Another important player Dougherty introduces is Glaeser. He and Gyourko computed construction costs in various areas and then subtracted those costs from the price of a house to compute the value of the land on which building permits had been granted. Although Dougherty doesn’t mention it, their clever check on their results was to compare prices of houses that were comparable, except that one sat on more land than the other. The house with a quarter-acre of additional land sold for only about $10,000-$20,000 more, while a quarter-acre lot on which building was permitted often sold for around 10 times more. The increase in housing prices, therefore, was due not to a scarcity of land, but to a scarcity of building permits.

While many academics who come up with powerful results simply move on to the next interesting area, Glaeser believes in publicizing his results. Writes Dougherty, “He started blogging about housing costs and writing op-eds about housing costs and becoming the subject of various newspaper profiles where he called the advent of strict zoning the most important shift in the U.S. housing market since the adoption of the automobile.”

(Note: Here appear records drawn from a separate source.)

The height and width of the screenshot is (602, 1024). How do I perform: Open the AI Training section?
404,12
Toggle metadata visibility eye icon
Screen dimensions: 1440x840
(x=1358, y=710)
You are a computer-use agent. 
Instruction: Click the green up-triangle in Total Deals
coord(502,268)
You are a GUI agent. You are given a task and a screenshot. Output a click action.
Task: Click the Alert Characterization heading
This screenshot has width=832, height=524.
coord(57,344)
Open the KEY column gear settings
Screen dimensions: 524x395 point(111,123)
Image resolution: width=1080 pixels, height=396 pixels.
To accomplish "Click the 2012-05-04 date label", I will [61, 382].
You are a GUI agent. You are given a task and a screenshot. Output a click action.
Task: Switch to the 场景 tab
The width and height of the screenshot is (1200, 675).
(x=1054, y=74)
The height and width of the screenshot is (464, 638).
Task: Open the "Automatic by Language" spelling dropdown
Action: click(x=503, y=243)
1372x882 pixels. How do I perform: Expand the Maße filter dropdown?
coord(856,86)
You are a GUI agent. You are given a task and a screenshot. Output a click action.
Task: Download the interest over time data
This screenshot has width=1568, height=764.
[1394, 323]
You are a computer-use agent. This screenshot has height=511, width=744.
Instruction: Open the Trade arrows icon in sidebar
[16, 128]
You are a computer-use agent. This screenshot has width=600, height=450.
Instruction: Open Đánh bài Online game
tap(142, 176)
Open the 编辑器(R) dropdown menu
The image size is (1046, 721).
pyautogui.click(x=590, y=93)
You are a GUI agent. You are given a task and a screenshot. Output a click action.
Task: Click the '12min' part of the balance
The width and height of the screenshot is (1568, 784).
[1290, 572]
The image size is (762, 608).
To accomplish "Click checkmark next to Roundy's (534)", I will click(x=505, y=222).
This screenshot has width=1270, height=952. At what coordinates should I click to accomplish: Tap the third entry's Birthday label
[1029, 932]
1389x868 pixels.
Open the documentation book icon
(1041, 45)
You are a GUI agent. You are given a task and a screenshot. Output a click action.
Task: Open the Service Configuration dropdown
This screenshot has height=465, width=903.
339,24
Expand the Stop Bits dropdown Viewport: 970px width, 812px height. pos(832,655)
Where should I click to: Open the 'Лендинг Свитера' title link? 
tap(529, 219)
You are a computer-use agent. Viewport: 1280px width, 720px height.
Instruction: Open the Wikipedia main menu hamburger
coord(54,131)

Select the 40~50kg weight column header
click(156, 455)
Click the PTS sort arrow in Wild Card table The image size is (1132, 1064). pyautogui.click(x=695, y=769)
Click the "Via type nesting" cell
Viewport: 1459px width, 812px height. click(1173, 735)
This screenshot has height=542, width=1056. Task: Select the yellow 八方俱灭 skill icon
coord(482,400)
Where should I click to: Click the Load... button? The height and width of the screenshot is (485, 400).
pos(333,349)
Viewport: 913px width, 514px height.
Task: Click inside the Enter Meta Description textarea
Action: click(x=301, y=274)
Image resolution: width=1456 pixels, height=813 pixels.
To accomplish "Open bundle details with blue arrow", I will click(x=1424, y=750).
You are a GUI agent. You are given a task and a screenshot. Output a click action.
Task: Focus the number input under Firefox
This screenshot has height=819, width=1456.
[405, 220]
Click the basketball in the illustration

Trickle-down housing supply/ As someone who, for over 40 years, has advocated cutting high marginal tax rates, I can attest that I have yet to see one of my allies advocate “trickle down” tax cuts. But one area where the term does apply is in housing. Many Californians oppose allowing people to build luxury houses because they think that won’t help people who can’t afford such luxury. They’re wrong. Dougherty quotes a software engineer and Trauss ally, Vincent Woo, who said at a 2016 San Francisco Board of Supervisors hearing:

If we don’t build units for people with money to go into, we all know what’s going to happen. They’re going to compete [for] the existing stock for middle income housing residents, and we know who’s going to win, the people with more money.

Allowing luxury units to be built, by contrast, would free up housing for people with less income. You don’t see a lot of low-income people driving new Cadillacs, but you do see some of them driving 10-year-old Cadillacs.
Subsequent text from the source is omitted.